## begin

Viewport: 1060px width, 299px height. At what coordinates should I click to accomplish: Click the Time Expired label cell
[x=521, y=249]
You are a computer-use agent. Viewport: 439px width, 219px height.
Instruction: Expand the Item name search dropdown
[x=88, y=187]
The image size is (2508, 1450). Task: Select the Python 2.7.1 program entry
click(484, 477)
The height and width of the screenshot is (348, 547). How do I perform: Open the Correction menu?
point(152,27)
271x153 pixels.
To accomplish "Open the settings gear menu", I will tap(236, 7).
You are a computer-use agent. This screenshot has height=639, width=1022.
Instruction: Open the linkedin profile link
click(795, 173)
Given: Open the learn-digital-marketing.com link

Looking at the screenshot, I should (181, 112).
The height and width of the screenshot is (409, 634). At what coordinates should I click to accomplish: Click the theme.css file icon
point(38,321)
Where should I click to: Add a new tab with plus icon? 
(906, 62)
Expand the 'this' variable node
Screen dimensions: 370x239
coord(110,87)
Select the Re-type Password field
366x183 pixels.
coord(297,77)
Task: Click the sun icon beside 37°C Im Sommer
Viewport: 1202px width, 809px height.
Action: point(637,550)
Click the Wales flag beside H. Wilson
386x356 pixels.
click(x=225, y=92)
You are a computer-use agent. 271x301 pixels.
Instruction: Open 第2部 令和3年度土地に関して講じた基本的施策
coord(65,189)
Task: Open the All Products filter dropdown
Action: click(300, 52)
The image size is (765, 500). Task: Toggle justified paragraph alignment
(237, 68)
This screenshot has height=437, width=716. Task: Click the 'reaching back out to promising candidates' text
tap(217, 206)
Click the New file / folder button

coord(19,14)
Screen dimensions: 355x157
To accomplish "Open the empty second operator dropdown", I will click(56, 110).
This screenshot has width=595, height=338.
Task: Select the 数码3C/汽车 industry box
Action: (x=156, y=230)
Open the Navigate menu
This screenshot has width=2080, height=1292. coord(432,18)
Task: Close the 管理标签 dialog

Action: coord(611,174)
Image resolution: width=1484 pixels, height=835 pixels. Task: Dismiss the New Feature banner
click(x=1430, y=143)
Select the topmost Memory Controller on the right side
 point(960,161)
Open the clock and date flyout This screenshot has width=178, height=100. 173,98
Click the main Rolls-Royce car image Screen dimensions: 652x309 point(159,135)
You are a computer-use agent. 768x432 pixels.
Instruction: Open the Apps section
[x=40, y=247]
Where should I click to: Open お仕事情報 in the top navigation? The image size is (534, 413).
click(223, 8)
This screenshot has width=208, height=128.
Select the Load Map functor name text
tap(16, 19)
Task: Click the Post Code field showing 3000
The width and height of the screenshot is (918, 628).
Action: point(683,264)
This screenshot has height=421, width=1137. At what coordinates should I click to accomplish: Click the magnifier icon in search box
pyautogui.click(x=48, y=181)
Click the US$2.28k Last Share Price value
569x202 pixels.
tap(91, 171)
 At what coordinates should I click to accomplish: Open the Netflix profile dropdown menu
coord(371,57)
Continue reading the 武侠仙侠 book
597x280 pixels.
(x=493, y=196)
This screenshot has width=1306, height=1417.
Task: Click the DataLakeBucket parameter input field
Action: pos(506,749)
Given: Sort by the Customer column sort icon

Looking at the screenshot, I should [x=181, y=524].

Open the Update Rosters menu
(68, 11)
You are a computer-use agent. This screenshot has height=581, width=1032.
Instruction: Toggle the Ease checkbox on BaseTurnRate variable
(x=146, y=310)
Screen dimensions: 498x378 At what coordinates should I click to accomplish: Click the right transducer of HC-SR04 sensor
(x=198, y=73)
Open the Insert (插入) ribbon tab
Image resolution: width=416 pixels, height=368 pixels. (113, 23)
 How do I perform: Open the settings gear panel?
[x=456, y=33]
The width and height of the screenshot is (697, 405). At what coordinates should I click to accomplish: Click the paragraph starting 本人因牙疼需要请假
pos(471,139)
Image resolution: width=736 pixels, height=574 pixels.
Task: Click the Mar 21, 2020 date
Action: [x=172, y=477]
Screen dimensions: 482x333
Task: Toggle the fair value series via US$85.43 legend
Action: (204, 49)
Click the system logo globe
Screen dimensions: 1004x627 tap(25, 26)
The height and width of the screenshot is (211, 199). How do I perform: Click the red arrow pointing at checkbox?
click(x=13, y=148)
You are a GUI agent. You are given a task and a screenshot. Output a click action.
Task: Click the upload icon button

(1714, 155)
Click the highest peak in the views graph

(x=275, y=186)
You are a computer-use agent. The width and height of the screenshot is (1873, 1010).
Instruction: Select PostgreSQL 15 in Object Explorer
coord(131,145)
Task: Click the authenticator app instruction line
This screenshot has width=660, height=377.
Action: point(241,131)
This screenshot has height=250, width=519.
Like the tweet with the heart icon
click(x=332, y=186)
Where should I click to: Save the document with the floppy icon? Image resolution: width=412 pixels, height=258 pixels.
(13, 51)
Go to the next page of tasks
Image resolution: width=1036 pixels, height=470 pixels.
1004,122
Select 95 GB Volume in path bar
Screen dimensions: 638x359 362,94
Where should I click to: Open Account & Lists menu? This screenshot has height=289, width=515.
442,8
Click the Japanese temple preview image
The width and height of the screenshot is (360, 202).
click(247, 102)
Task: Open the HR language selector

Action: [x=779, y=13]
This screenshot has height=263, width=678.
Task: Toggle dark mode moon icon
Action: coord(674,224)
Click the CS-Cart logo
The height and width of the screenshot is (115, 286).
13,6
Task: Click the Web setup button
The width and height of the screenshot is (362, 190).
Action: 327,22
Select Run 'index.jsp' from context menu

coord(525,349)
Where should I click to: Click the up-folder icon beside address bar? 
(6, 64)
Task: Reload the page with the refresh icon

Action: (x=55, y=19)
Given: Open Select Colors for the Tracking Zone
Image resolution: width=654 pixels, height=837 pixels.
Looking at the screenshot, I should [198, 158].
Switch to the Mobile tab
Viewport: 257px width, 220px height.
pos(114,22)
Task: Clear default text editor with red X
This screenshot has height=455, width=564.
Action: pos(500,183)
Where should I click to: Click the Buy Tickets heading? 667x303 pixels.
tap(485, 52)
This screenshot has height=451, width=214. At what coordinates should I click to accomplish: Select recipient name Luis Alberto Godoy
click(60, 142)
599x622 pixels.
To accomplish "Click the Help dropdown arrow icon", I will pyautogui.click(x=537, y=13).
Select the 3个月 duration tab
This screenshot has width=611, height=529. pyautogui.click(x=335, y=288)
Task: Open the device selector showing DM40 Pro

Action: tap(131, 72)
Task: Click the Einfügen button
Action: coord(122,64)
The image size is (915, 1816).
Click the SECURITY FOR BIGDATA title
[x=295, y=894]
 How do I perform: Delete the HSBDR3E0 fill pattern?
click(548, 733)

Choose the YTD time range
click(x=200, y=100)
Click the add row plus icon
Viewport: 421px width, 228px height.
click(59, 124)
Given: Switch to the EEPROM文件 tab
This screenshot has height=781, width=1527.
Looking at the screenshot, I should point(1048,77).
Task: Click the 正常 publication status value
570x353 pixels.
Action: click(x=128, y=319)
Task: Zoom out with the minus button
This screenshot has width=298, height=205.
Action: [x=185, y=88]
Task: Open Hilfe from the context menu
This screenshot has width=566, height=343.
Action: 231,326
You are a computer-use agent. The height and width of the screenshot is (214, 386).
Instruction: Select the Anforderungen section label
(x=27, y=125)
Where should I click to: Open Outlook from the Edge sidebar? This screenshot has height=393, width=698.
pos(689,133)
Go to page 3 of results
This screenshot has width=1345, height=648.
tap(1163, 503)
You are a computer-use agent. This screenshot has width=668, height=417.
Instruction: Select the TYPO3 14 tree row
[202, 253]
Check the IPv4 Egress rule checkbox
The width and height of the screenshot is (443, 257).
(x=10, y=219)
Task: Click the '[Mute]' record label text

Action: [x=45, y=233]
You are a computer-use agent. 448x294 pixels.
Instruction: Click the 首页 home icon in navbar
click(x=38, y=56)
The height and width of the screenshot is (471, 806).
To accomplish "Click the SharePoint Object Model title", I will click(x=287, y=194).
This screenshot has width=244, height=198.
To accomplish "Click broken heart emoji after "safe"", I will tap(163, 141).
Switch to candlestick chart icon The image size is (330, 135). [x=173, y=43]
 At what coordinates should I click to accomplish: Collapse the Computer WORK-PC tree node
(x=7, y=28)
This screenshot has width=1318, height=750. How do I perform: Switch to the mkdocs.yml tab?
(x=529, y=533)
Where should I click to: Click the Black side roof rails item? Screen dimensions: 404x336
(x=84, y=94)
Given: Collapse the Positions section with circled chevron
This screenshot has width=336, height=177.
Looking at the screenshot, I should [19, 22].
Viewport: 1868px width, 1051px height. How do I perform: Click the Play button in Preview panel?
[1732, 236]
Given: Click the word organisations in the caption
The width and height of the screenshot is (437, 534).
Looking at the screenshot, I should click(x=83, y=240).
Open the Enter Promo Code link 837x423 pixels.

## end

Convert the data from the line containing "Viewport: 1868px width, 1051px" through the end into a JSON list of strings, one string per line, leaving out blank lines.

[
  "Viewport: 1868px width, 1051px height. How do I perform: Click the Play button in Preview panel?",
  "[1732, 236]",
  "Given: Click the word organisations in the caption",
  "The width and height of the screenshot is (437, 534).",
  "Looking at the screenshot, I should click(x=83, y=240).",
  "Open the Enter Promo Code link 837x423 pixels."
]